*** Opening DATASET EXCERPTS ***
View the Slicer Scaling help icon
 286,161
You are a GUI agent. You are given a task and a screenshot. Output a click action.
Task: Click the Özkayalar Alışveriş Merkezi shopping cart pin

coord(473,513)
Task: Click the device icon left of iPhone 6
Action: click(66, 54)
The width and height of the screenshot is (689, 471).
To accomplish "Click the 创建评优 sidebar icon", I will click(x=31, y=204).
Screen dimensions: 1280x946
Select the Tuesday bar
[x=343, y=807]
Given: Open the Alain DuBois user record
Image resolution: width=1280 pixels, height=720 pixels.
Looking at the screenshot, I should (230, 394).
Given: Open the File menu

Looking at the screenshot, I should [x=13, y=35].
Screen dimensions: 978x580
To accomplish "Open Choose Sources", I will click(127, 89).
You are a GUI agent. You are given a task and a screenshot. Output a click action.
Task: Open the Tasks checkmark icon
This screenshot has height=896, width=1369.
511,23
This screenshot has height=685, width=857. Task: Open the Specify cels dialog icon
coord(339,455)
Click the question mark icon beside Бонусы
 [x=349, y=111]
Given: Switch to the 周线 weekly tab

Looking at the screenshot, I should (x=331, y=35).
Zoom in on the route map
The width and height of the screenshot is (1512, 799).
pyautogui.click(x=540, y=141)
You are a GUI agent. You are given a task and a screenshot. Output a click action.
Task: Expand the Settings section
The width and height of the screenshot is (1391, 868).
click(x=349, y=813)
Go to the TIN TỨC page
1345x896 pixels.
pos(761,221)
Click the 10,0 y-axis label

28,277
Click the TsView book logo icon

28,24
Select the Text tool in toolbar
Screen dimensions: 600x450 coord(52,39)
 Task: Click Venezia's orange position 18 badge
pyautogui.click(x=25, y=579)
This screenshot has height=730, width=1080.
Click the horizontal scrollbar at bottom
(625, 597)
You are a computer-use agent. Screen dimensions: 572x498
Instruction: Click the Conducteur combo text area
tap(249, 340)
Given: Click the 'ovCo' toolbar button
*** Closing DATASET EXCERPTS ***
ASSIGNED TASK =>
Transcribe the opening lines of the listing exactly, please. Stop after the line that contains "Screen dimensions: 978x580".

SOLUTION =>
View the Slicer Scaling help icon
 286,161
You are a GUI agent. You are given a task and a screenshot. Output a click action.
Task: Click the Özkayalar Alışveriş Merkezi shopping cart pin

coord(473,513)
Task: Click the device icon left of iPhone 6
Action: click(66, 54)
The width and height of the screenshot is (689, 471).
To accomplish "Click the 创建评优 sidebar icon", I will click(x=31, y=204).
Screen dimensions: 1280x946
Select the Tuesday bar
[x=343, y=807]
Given: Open the Alain DuBois user record
Image resolution: width=1280 pixels, height=720 pixels.
Looking at the screenshot, I should (230, 394).
Given: Open the File menu

Looking at the screenshot, I should [x=13, y=35].
Screen dimensions: 978x580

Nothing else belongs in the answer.